1781 On September 29, General Washington moved the army closer to Yorktown and British gunners opened up on the infantry. Throughout the day several British cannon fired on the Americans but there were few casualties. Fire was also exchanged between American riflemen and Hessian Jägers.

Cornwallis pulled back from all of his outer defenses, except for the Fusilier’s redoubt on the west side of the town and redoubts 9 and 10 in the east.

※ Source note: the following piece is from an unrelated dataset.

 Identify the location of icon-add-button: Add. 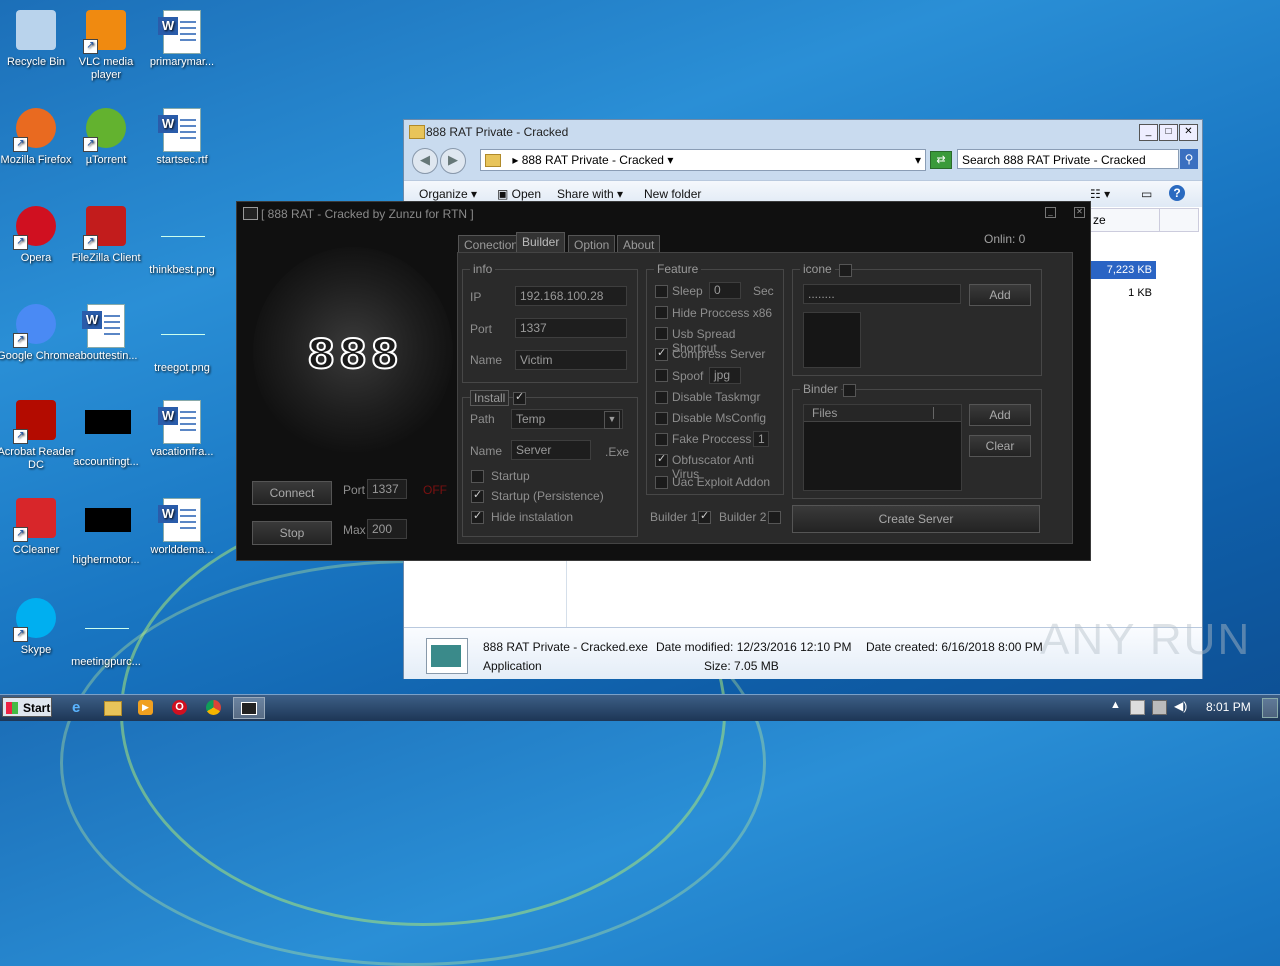
(1000, 295).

Cornwallis had his forces occupy the earthworks immediately surrounding the town because he had received a letter from Clinton that promised relief force of 5,000 men within a week and he wished to tighten his lines. The Americans and the French occupied the abandoned defenses and began to establish their own batteries there. With the British outer defenses in their hands, allied engineers began to lay out positions for the artillery. The men improved their works and deepened their trenches. The British also worked on improving their defenses. 71st Fraser’s Highlanders (disbanded at the end of the war)

1798 Lord Nelson returns to London.

The Gallant Nellson bringing home two Uncommon fierce French Crocadiles from the Nile as a Present to the King, James Gilray, 1798, National Maritime Museum. The crocodiles represent Fox and Sheridan

1829 The formation of the Metropolitan Police Force on 29 September 1829 by Sir Robert Peel. Scotland Yard is a metonym for the headquarters of the Metropolitan Police Service of the British capital, London. It derives from the location of the original Metropolitan Police headquarters at 4 Whitehall Place, which had a rear entrance on a street called Great Scotland Yard. The Metropolitan Police moved away from Scotland Yard in 1890, and the name “New Scotland Yard” was adopted for the new headquarters. Eventually, the service outgrew its original site, and new headquarters were built on the Victoria Embankment, overlooking the River Thames, south of what is now known as the Ministry of Defence HQ

Sir Charles Rowan and Richard Mayne are appointed as Justices of the Peace in charge of the Force.

1829 sometime this year. Angus “Pothole” McDuck born in Glasgow, is Scrooge McDuck’s uncle. Fictional clan McDuck. Parents were Dingus McDuck and Molly Mallard. He had two younger brothers named Fergus McDuck and Jake McDuck. Angus migrated to America in the 1840s and became a riverboat owner, writer and …

1938 Munich Pact, Nazi’s get to occupy Czech sudentenland, the rest of Czech is occupied March 1939.   Churchill bemoaned the allies threw away 50 Czech divisions. Scots, and Scots descendants would soon be fighting in the coming war.

1967

Accomplishments in Space

Commemorative Issue of 1967

1989 Lockerbie bombing of Pan Am Flight 103 on 21 December 1988 when the wreckage fell on the town of Lockerbie in the Dumfries and Galloway region of south-western Scotland. ‘On 29 September 1989, President Bush appointed Ann McLaughlin Korologos, former Secretary of Labor, to chair the President’s Commission on Aviation Security and Terrorism (PCAST) to review and report on aviation security policy in the light of the sabotage of flight PA103. Oliver “Buck” Revell, the FBI’s Executive Assistant Director, was assigned to advise and assist PCAST in their task.